6.
新しい剣、か……。
お買い物メモに書かれていた父ちゃんのもそうだが、実は自分用にも欲しいと思っている。
今の剣は五年ほど前に父ちゃんに隣町まで連れて行ってもらって、私に合うものを作ってもらったものである。
これからもその剣を使っていてもいいのだが、あれは狩り用というよりも果実の皮むき用に近い。
本来の目的にも使えるといえば使えるし、小回りは効きやすいんだけど、大きな体の動物に決定打を与えることは難しい。
だから皮むきとして使ってばっかりだ。
それはそれで兄ちゃんと山に遊びにいく度に役に立ってはいた。だがそろそろもう少し刀身の長いものが欲しいのだ。
兄ちゃんとの婚約解消を無事成立させた以上、誰かが嫁にもらってくれる保証はどこにもない。
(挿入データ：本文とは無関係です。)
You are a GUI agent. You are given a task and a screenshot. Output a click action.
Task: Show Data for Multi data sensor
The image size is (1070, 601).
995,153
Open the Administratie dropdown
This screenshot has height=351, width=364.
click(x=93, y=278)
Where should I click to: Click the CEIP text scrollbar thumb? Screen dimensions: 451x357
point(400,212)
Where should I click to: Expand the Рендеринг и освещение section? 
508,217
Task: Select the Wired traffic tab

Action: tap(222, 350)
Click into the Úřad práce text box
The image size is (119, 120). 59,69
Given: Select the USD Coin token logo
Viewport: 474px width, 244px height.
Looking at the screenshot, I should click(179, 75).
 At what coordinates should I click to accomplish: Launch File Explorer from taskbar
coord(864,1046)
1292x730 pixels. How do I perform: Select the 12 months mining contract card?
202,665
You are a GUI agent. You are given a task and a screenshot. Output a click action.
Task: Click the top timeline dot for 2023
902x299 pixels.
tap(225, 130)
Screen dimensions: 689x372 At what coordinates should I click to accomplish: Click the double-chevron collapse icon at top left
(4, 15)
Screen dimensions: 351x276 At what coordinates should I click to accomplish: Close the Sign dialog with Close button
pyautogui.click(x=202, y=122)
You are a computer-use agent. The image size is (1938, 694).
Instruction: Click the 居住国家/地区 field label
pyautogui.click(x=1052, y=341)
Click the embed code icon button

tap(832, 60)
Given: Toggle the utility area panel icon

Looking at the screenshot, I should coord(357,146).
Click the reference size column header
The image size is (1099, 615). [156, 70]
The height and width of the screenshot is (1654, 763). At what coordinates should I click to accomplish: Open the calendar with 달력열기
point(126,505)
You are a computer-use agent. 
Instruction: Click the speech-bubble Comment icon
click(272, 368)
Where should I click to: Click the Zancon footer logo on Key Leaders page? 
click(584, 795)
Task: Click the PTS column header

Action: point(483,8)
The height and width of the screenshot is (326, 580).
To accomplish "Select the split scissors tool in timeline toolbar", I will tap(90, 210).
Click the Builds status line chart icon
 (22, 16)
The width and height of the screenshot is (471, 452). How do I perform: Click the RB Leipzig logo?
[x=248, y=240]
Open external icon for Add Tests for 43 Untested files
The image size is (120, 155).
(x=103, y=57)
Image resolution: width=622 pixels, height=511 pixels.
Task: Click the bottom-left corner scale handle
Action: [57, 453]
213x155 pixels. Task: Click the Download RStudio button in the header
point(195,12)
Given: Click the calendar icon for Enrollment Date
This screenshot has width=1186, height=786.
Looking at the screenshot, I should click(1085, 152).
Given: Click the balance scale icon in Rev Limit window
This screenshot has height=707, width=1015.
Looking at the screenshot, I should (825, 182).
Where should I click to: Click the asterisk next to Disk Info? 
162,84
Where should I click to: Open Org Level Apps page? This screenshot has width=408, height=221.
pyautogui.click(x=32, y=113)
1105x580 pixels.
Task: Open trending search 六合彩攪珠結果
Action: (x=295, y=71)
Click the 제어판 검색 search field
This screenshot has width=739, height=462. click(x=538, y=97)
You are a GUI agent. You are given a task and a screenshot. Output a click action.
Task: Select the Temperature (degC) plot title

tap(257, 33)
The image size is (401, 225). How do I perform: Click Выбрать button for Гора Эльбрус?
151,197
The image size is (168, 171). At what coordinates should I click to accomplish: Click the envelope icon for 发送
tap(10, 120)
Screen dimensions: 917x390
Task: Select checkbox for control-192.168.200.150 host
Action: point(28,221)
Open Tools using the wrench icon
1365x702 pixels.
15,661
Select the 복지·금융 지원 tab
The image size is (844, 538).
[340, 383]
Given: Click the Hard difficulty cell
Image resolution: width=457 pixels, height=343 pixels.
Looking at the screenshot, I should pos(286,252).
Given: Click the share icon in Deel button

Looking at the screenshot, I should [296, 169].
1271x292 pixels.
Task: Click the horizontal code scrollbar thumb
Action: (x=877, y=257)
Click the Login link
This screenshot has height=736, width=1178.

それに2人の反応を見たからってわけでもないけど、守ってくれるような人を探すより、自分の身を守れるくらいの力をつけた方が早いと思うのよね……。
まだ小さな動物しか狩ったことはないけど、鍛錬すればこれからどうとでもなるはずだ。
若いということは、たくさんの可能性があることだって村長さんも言ってたし!
それになにより、力さえあれば不器用だろうが独り身だろうが、コンラット村でなら生活できる。
なんだかんだで力こそ正義である。
それに村の全員が事情も知っているから、早く結婚しろなんて残酷なことは言わない……はず!
私はそう信じてる!
――となればまず目指すのは鍛冶屋である。
せっかく王都まで来たのだから、少し値は張っても一生の愛剣と言い切れるだけの品が欲しい。
私は早速目に付いた、金槌のマークの書かれた看板の店のドアノブへと手をかけた。
――だが開いてまっ先に目についたのは武器ではなく、怒鳴る男の姿。
店にいるのは私を除いて2人だ。
片方はまだ子どもと言ってもいい年頃の、店員なのだろう少年。
そしてもう片方はその格好からして冒険者であろうが、背中にいくつもの武器を背負っている、見るからに怪しい様相の男である。
どちらも店に入ってきた私のことなんておかましないしに言葉を投げ続ける。
「下っ端のお前になんて用はない! カディスを出せ! カディスを! Aランク冒険者の俺様が、剣を打たせてやるっていうんだぞ? 名誉なことだろう? それを断るなんて……!」
「親方なら今は不在ですと何度も申し上げているでしょう!? それに親方は武器を大切にしてくれる人にしか武器を作りません。特にあなたのように使えない武器を10も20も持ち歩いているような男の武器なんて作るわけもない! 帰ってください!」
「なんだと!? 言わせておけばこの小僧……」
Aランク冒険者を自称するその男は怒りに身を任せ、少年に向かって拳を振り上げる。
自分の思い通りにいかないからと暴力に訴えるとは、冒険者どころか人間の風上にも置けないような男だ。
自分よりもうんと格上の相手かもしれないと思いつくよりも早く、私は男の頭にコンラット村の女性に代々伝わる不審者撃退チョップを食らわせていた。
「子どもに暴力を振るうなんて最低だわ」
私は自分の今しがたの行動を棚に上げて、男を蔑んだような視線で睨む。
すると男は怒りの矛先を私に向けて、拳をふるう――かと思いきや、頭を押さえてこちらを見ると「き、今日のところは帰ってやるよ!」と捨て台詞を残して、慌てたように店を立ち去っていった。
バタンと大きな音を立てて閉められたドアの窓からは、逃げ去った男の小さな後ろ姿が見える。それは次第に小さくなって、見えなくなってしまった。
何だったんだろう?
女には暴力を振るわない主義だったとか?
なら子ども相手に殴り掛かろうとするのもどうかと思うけど。
なにはさておき、店にとっても迷惑だった客? は帰ったのだ。
それなら私は一人のお客さんとして、この店の武器を見せてもらうことにしよう。